A full bladder is another surprisingly common trigger. Toddlers who drink a lot of fluids close to bedtime or who are in the middle of potty training may experience more frequent episodes simply because bladder pressure nudges the brain toward a partial arousal. Hot baths right before bed can also raise core body temperature enough to contribute, so keeping bath time earlier in the evening can help.
Medications That Can Trigger Episodes
Certain over-the-counter medications, particularly antihistamines like diphenhydramine (the active ingredient in Benadryl), can trigger night terrors in susceptible children. These drugs alter sleep architecture by suppressing certain sleep stages and deepening others, which makes the transition out of deep sleep more difficult. If your toddler’s episodes coincide with allergy season or cold medication use, the connection is worth noting.
Stress and Routine Changes
Emotional stress is harder to pin down in toddlers than in older children, but it does appear to play a role. Starting daycare, a new sibling, moving to a new house, or any disruption to a toddler’s sense of routine can increase the frequency of episodes. The stress doesn’t need to be negative: even exciting changes like a vacation or holiday season can be overstimulating enough to affect sleep quality. If your toddler has persistent daytime fears or anxiety alongside frequent night terrors, it’s worth discussing with their pediatrician to rule out other sleep disruptions like nightmares, which feel different to the child and have different implications.
Night Terrors vs. Nightmares
Parents often confuse the two, but they look and feel very different. During a night terror, a toddler may scream, thrash, sweat, and have a rapid heart rate while appearing completely unable to recognize you. They’re extremely difficult to comfort, and trying to wake them can make the episode worse. Afterward, they have no memory of it.
Nightmares are the opposite in almost every way. A child wakes up fully, can describe what scared them (at least in simple terms), seeks comfort from a parent, and may be afraid to go back to sleep. Nightmares happen later in the night during dream-heavy REM sleep. Night terrors happen earlier, during deep non-REM sleep. If the episode occurs within the first few hours of bedtime and your child doesn’t seem to truly wake up, it’s almost certainly a night terror.
What You Can Do About Them
Since sleep deprivation is the primary trigger, the most effective prevention is protecting your toddler’s sleep schedule. That means consistent bedtimes, age-appropriate naps, and avoiding late nights when possible. Even 30 minutes of extra sleep can make a measurable difference for a child who is prone to episodes.
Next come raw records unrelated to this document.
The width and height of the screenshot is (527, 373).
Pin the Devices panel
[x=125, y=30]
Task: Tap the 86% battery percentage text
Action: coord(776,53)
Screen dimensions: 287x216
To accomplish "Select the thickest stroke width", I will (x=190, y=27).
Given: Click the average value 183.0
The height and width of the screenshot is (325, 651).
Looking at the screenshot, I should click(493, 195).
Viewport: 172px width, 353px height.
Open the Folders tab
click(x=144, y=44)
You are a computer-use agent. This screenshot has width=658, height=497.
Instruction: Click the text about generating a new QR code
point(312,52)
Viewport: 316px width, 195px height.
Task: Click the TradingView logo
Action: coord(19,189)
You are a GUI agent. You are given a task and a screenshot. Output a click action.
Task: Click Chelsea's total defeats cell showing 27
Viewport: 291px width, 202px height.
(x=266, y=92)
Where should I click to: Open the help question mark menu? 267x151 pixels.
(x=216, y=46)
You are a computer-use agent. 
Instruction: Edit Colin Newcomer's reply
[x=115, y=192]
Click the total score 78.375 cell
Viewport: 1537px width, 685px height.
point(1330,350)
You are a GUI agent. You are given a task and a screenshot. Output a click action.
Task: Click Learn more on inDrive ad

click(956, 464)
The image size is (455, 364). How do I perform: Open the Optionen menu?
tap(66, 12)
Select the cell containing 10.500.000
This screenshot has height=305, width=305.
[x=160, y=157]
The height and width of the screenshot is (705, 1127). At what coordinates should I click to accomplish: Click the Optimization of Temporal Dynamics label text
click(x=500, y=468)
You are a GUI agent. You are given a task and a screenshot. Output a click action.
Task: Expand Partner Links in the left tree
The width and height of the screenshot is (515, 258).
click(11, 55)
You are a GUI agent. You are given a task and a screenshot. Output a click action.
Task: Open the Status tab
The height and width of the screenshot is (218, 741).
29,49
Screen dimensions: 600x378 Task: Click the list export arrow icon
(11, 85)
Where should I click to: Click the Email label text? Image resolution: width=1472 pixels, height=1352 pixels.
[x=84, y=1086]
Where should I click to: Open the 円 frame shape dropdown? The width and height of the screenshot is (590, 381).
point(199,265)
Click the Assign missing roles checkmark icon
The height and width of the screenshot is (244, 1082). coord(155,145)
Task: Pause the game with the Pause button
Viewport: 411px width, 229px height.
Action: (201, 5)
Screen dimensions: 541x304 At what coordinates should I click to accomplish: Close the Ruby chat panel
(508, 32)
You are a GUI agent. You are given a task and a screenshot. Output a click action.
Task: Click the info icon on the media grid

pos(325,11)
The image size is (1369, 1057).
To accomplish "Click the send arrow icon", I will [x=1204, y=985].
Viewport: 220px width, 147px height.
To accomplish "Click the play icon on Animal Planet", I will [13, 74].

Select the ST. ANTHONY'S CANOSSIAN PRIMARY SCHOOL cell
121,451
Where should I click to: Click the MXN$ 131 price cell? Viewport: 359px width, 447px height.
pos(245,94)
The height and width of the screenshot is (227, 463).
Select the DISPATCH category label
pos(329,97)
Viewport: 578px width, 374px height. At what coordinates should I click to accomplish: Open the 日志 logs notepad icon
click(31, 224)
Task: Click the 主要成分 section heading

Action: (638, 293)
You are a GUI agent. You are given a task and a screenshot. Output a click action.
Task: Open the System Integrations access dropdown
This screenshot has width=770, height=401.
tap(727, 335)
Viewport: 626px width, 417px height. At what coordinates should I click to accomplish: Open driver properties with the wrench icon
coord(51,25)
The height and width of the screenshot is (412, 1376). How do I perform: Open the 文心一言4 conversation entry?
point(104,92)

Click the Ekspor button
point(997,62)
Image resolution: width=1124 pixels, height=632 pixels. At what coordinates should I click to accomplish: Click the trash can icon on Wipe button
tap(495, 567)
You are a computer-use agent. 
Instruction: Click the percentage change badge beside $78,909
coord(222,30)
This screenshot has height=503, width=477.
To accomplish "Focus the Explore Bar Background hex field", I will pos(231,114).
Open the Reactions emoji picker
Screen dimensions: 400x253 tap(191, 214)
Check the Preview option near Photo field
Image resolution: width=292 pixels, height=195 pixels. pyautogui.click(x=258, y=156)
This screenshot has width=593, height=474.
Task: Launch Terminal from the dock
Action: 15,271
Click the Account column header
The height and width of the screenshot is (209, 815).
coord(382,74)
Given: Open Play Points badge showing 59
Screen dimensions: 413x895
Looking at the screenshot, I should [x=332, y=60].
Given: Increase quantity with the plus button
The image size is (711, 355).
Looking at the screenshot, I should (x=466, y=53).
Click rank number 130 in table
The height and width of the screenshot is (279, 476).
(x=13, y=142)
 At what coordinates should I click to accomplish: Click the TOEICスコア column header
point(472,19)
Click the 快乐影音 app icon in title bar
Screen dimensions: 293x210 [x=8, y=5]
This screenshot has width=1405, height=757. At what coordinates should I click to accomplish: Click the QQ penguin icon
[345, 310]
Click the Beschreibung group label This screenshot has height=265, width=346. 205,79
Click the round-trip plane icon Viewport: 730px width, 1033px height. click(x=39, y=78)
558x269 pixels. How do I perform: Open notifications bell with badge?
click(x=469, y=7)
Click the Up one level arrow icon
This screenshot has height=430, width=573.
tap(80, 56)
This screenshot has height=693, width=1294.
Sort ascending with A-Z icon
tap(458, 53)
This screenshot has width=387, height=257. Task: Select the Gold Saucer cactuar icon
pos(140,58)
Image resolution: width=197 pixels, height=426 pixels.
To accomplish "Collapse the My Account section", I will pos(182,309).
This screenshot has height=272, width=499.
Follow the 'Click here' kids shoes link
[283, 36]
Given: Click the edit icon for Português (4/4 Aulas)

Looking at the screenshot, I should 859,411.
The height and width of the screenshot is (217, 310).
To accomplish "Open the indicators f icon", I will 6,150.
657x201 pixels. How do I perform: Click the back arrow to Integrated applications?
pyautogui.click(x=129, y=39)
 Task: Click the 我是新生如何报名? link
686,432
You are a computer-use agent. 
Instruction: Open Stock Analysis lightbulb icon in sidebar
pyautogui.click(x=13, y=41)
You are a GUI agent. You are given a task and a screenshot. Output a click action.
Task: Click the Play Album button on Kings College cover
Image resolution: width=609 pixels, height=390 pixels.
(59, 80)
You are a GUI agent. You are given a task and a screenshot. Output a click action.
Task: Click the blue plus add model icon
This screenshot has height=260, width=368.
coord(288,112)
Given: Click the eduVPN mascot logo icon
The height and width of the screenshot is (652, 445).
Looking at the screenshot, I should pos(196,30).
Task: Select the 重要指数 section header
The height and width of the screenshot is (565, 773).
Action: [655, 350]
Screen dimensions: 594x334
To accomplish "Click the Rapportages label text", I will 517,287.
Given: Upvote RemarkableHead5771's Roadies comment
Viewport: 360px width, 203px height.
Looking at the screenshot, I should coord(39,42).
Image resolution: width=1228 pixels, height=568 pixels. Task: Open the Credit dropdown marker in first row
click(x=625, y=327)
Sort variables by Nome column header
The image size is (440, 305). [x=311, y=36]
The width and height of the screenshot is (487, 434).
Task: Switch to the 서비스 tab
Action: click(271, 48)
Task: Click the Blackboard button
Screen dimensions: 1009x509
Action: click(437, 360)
During an episode, the best approach is to stay nearby and make sure your child is safe, but avoid trying to wake them or hold them down. Most episodes last 5 to 15 minutes, and the child will settle back into normal sleep on their own. They won’t remember it in the morning, so there’s no need to bring it up or worry about psychological effects.
For toddlers with very predictable episodes, a technique called scheduled awakening can be remarkably effective. You track the time the episodes typically begin (often one and a half to two and a half hours after falling asleep), then gently rouse your child about 15 to 30 minutes before that window. You don’t need to fully wake them; just enough that they open their eyes or mumble before drifting back to sleep. This resets the sleep cycle and prevents the faulty transition that triggers the episode. In one study, this approach eliminated episodes in all participating children within a month of consistent use.
Medications are not a standard treatment and are reserved for rare cases where episodes are so frequent that the child is at risk of injury. In those situations, a provider will typically focus on treating underlying conditions like anxiety or sleep apnea rather than the night terrors themselves.